Colombian pension funds are boosting private equity investments to take advantage of a surge in government infrastructure spending aimed at helping pull the South American country out of its first recession in a decade. Buyout funds from Darby Overseas Investments Ltd and Brookfield Asset Management Inc. are moving into the country and the government said a year ago that it would set up a $500 million fund.
“We can’t buy more stocks, so private equity is the most exciting thing right now,” said Escobar, 45. “We are looking at infrastructure funds that invest in highways, water treatment, waste and airports.”
Proteccion plans to spend half its private equity money on international funds and use the rest for Colombia-focused investments, Escobar said.
Economic Recovery
Central bankers say the economy is recovering and they predict it will expand as much as 3 percent in 2010. Last year’s recession followed six years of growth that averaged 5.3 percent as President Alvaro Uribe’s success in curbing violence and pushing back drug-funded rebels attracted almost $50 billion in foreign direct investment since he took office in 2002.

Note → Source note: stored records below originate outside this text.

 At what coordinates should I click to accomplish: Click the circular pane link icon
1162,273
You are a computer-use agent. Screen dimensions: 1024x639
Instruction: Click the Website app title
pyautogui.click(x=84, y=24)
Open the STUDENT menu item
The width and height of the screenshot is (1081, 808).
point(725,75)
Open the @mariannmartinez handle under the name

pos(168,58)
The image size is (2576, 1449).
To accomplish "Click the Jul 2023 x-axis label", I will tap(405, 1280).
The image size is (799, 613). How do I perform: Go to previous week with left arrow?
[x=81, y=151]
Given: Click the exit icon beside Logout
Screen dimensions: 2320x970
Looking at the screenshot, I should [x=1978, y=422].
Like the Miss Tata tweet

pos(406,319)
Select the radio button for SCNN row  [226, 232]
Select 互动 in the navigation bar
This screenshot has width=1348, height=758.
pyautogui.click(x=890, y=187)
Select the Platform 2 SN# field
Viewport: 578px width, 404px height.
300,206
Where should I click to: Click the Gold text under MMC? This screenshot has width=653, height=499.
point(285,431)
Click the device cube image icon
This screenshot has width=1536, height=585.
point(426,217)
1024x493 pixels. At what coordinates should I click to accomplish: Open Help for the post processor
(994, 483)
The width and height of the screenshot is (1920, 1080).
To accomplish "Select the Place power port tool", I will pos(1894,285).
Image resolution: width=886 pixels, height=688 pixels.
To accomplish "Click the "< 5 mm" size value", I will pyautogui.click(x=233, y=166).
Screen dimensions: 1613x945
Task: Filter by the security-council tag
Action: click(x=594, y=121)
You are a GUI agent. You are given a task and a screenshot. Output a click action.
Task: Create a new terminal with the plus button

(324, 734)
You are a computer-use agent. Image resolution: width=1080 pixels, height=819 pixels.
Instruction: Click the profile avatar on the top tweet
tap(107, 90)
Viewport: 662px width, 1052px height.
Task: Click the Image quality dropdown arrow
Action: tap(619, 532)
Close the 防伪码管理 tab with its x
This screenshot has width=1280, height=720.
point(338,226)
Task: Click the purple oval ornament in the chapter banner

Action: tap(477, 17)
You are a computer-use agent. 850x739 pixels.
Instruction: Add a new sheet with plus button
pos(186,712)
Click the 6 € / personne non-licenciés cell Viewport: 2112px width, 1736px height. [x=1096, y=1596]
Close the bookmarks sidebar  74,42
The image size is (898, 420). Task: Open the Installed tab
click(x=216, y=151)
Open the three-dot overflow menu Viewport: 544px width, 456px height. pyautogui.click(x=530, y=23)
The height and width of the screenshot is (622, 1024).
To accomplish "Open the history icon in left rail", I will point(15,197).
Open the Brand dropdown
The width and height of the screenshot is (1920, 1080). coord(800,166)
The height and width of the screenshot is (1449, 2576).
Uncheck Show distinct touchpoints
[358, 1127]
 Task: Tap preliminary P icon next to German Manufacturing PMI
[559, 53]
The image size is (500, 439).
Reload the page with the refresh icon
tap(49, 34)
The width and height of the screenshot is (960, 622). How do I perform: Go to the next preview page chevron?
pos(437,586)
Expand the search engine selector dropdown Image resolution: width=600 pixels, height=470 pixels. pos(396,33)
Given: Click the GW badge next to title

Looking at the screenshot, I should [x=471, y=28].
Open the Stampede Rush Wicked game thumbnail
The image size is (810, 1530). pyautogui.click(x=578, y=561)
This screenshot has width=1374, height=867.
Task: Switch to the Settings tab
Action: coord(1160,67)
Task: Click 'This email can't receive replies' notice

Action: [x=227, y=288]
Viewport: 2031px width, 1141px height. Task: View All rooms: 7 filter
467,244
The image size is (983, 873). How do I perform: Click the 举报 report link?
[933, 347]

The central bank will raise its overnight lending rate to 5 percent by year-end from a record low of 3.5 percent to prevent growth from fueling faster inflation, according to the weighted average of six economists’ forecasts in a Bloomberg survey.
Pension funds are moving into private equity after driving up stock prices, said Eric Conrads, a hedge fund manager at Mexico City-based Armada Capital SA and former chief investment officer for Chile’s AFP Santa Maria pension fund. The IGBC Index has climbed 83 percent from a two-year low in October 2008, pushing its valuation to 27.5 times the reported earnings of its companies, the highest in Latin America, according to data compiled by Bloomberg. The index fell 0.4 percent to 11,852.19.
‘Very Expensive’
“Colombia’s biggest stocks have gotten very expensive,” said Conrads.
While price-to-earnings ratios in other countries may be cheaper, Escobar said pension funds prefer to buy Colombian shares because of their familiarity with the companies.
Proteccion can keep its current stock investments even if a rally pushes their value to more than 40 percent of its assets because the fund can exceed the regulatory limit based on price appreciation for two years, Escobar said.
Legislation approved by Congress last year will probably ease the rules on buying shares, he said. Neighboring Brazil pared restrictions on pension funds in 2009, boosting the limit on non-fixed income investments to 70 percent from 50 percent.
Proteccion, which is listed on the Bogota exchange, fell 2 percent to 49,500 pesos on March 5, the last time it traded. The stock is down 14 percent this year after climbing 66 percent in 2009. The shares have traded on fewer than 10 days this year.
Darby Overseas Investments, the private equity unit of San Mateo, California-based Franklin Resources Inc., plans to raise $300 million over the next year for a fund that will focus on investing in Colombian infrastructure, according to fund chief Jorge Castellanos. Toronto-based Brookfield Asset Management set up a $400 million infrastructure fund and Bogota-based Nexus Capital Partners SA raised $54 million at the end of last year for an infrastructure private equity fund.